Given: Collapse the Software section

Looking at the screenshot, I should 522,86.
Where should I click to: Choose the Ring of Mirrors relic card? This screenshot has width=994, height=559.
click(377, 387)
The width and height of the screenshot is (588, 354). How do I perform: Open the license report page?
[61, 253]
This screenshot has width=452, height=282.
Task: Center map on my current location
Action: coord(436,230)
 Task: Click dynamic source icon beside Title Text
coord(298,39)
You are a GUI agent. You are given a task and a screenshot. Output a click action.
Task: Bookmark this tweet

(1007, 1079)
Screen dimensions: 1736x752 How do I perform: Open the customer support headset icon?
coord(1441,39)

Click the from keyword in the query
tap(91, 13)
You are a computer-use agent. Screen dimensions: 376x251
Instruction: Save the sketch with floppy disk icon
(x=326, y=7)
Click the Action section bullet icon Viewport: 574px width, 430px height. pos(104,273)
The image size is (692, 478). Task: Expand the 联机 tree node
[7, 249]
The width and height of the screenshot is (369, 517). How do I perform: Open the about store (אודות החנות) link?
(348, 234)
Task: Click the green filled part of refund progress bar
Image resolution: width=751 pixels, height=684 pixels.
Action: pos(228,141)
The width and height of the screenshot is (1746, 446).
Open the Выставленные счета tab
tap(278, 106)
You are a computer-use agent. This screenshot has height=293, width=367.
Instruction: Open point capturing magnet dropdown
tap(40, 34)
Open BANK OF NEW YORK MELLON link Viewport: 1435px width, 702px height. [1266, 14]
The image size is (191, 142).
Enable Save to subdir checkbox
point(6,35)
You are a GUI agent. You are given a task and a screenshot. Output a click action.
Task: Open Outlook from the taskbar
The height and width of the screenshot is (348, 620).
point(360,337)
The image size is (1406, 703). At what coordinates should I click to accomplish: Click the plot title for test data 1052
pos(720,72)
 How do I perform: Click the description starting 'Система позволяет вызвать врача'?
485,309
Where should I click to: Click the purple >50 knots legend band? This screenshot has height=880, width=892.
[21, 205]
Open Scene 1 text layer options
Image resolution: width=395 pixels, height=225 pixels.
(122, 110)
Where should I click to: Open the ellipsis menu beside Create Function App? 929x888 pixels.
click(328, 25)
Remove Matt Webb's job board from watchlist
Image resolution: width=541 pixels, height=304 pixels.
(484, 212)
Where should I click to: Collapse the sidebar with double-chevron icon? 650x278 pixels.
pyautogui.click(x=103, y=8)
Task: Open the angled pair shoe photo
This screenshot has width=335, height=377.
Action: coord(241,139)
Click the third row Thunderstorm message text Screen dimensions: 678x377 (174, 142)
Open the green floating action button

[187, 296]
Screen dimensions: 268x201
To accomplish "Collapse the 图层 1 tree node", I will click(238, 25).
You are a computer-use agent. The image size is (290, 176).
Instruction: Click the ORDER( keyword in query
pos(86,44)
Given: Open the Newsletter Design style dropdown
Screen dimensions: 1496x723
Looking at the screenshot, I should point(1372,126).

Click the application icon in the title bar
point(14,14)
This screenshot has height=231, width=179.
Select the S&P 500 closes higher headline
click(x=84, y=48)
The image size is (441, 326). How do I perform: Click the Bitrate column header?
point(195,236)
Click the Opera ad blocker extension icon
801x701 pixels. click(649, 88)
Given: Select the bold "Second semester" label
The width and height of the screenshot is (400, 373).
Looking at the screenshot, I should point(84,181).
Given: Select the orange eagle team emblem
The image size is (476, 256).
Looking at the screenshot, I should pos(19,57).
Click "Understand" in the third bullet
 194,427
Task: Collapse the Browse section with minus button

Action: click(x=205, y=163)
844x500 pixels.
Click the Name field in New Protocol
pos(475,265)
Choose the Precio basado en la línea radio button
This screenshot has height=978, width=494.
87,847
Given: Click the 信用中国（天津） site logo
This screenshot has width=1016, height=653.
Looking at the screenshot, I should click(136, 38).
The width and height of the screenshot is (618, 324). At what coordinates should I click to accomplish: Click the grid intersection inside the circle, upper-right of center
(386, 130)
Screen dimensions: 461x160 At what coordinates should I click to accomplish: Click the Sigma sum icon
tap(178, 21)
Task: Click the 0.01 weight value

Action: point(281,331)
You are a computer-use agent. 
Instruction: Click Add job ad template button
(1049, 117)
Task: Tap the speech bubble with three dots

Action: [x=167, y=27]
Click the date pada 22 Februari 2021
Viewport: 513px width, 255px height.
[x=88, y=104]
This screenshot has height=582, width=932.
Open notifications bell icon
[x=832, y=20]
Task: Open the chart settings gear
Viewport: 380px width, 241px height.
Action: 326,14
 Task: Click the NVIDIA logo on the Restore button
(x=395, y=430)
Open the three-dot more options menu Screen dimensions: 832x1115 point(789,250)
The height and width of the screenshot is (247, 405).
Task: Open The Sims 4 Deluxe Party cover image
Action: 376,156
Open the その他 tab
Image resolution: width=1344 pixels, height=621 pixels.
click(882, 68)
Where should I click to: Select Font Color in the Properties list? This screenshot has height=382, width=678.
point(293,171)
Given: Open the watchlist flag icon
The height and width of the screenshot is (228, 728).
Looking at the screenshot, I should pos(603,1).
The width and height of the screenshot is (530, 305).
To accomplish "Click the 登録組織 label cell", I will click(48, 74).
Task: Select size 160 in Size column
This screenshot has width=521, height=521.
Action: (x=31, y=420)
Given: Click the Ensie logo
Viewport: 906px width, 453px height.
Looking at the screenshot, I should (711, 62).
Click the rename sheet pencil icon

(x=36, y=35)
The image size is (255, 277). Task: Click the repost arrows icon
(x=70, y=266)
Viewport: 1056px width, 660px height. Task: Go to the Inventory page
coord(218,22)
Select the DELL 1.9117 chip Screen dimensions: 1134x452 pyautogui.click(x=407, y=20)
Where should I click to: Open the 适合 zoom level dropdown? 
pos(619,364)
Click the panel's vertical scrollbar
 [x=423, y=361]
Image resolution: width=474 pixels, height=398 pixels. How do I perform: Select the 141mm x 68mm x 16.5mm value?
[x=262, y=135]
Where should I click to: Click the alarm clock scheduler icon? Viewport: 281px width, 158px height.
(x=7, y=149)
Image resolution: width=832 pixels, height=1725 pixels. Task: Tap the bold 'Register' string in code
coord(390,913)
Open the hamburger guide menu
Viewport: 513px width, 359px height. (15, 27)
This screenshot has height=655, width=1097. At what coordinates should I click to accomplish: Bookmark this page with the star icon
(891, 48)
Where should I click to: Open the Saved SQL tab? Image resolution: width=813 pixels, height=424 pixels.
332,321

===============

Exercise objective:
Write out the material above exactly, leaving out no line.

Task output:
Given: Collapse the Software section

Looking at the screenshot, I should 522,86.
Where should I click to: Choose the Ring of Mirrors relic card? This screenshot has width=994, height=559.
click(377, 387)
The width and height of the screenshot is (588, 354). How do I perform: Open the license report page?
[61, 253]
This screenshot has width=452, height=282.
Task: Center map on my current location
Action: coord(436,230)
 Task: Click dynamic source icon beside Title Text
coord(298,39)
You are a GUI agent. You are given a task and a screenshot. Output a click action.
Task: Bookmark this tweet

(1007, 1079)
Screen dimensions: 1736x752 How do I perform: Open the customer support headset icon?
coord(1441,39)

Click the from keyword in the query
tap(91, 13)
You are a computer-use agent. Screen dimensions: 376x251
Instruction: Save the sketch with floppy disk icon
(x=326, y=7)
Click the Action section bullet icon Viewport: 574px width, 430px height. pos(104,273)
The image size is (692, 478). Task: Expand the 联机 tree node
[7, 249]
The width and height of the screenshot is (369, 517). How do I perform: Open the about store (אודות החנות) link?
(348, 234)
Task: Click the green filled part of refund progress bar
Image resolution: width=751 pixels, height=684 pixels.
Action: pos(228,141)
The width and height of the screenshot is (1746, 446).
Open the Выставленные счета tab
tap(278, 106)
You are a computer-use agent. This screenshot has height=293, width=367.
Instruction: Open point capturing magnet dropdown
tap(40, 34)
Open BANK OF NEW YORK MELLON link Viewport: 1435px width, 702px height. [1266, 14]
The image size is (191, 142).
Enable Save to subdir checkbox
point(6,35)
You are a GUI agent. You are given a task and a screenshot. Output a click action.
Task: Open Outlook from the taskbar
The height and width of the screenshot is (348, 620).
point(360,337)
The image size is (1406, 703). At what coordinates should I click to accomplish: Click the plot title for test data 1052
pos(720,72)
 How do I perform: Click the description starting 'Система позволяет вызвать врача'?
485,309
Where should I click to: Click the purple >50 knots legend band? This screenshot has height=880, width=892.
[21, 205]
Open Scene 1 text layer options
Image resolution: width=395 pixels, height=225 pixels.
(122, 110)
Where should I click to: Open the ellipsis menu beside Create Function App? 929x888 pixels.
click(328, 25)
Remove Matt Webb's job board from watchlist
Image resolution: width=541 pixels, height=304 pixels.
(484, 212)
Where should I click to: Collapse the sidebar with double-chevron icon? 650x278 pixels.
pyautogui.click(x=103, y=8)
Task: Open the angled pair shoe photo
This screenshot has width=335, height=377.
Action: coord(241,139)
Click the third row Thunderstorm message text Screen dimensions: 678x377 (174, 142)
Open the green floating action button

[187, 296]
Screen dimensions: 268x201
To accomplish "Collapse the 图层 1 tree node", I will click(238, 25).
You are a computer-use agent. The image size is (290, 176).
Instruction: Click the ORDER( keyword in query
pos(86,44)
Given: Open the Newsletter Design style dropdown
Screen dimensions: 1496x723
Looking at the screenshot, I should point(1372,126).

Click the application icon in the title bar
point(14,14)
This screenshot has height=231, width=179.
Select the S&P 500 closes higher headline
click(x=84, y=48)
The image size is (441, 326). How do I perform: Click the Bitrate column header?
point(195,236)
Click the Opera ad blocker extension icon
801x701 pixels. click(649, 88)
Given: Select the bold "Second semester" label
The width and height of the screenshot is (400, 373).
Looking at the screenshot, I should point(84,181).
Given: Select the orange eagle team emblem
The image size is (476, 256).
Looking at the screenshot, I should pos(19,57).
Click "Understand" in the third bullet
 194,427
Task: Collapse the Browse section with minus button

Action: click(x=205, y=163)
844x500 pixels.
Click the Name field in New Protocol
pos(475,265)
Choose the Precio basado en la línea radio button
This screenshot has height=978, width=494.
87,847
Given: Click the 信用中国（天津） site logo
This screenshot has width=1016, height=653.
Looking at the screenshot, I should click(136, 38).
The width and height of the screenshot is (618, 324). At what coordinates should I click to accomplish: Click the grid intersection inside the circle, upper-right of center
(386, 130)
Screen dimensions: 461x160 At what coordinates should I click to accomplish: Click the Sigma sum icon
tap(178, 21)
Task: Click the 0.01 weight value

Action: point(281,331)
You are a computer-use agent. 
Instruction: Click Add job ad template button
(1049, 117)
Task: Tap the speech bubble with three dots

Action: [x=167, y=27]
Click the date pada 22 Februari 2021
Viewport: 513px width, 255px height.
[x=88, y=104]
This screenshot has height=582, width=932.
Open notifications bell icon
[x=832, y=20]
Task: Open the chart settings gear
Viewport: 380px width, 241px height.
Action: 326,14
 Task: Click the NVIDIA logo on the Restore button
(x=395, y=430)
Open the three-dot more options menu Screen dimensions: 832x1115 point(789,250)
The height and width of the screenshot is (247, 405).
Task: Open The Sims 4 Deluxe Party cover image
Action: 376,156
Open the その他 tab
Image resolution: width=1344 pixels, height=621 pixels.
click(882, 68)
Where should I click to: Select Font Color in the Properties list? This screenshot has height=382, width=678.
point(293,171)
Given: Open the watchlist flag icon
The height and width of the screenshot is (228, 728).
Looking at the screenshot, I should pos(603,1).
The width and height of the screenshot is (530, 305).
To accomplish "Click the 登録組織 label cell", I will click(48, 74).
Task: Select size 160 in Size column
This screenshot has width=521, height=521.
Action: (x=31, y=420)
Given: Click the Ensie logo
Viewport: 906px width, 453px height.
Looking at the screenshot, I should (711, 62).
Click the rename sheet pencil icon

(x=36, y=35)
The image size is (255, 277). Task: Click the repost arrows icon
(x=70, y=266)
Viewport: 1056px width, 660px height. Task: Go to the Inventory page
coord(218,22)
Select the DELL 1.9117 chip Screen dimensions: 1134x452 pyautogui.click(x=407, y=20)
Where should I click to: Open the 适合 zoom level dropdown? 
pos(619,364)
Click the panel's vertical scrollbar
 [x=423, y=361]
Image resolution: width=474 pixels, height=398 pixels. How do I perform: Select the 141mm x 68mm x 16.5mm value?
[x=262, y=135]
Where should I click to: Click the alarm clock scheduler icon? Viewport: 281px width, 158px height.
(x=7, y=149)
Image resolution: width=832 pixels, height=1725 pixels. Task: Tap the bold 'Register' string in code
coord(390,913)
Open the hamburger guide menu
Viewport: 513px width, 359px height. (15, 27)
This screenshot has height=655, width=1097. At what coordinates should I click to accomplish: Bookmark this page with the star icon
(891, 48)
Where should I click to: Open the Saved SQL tab? Image resolution: width=813 pixels, height=424 pixels.
332,321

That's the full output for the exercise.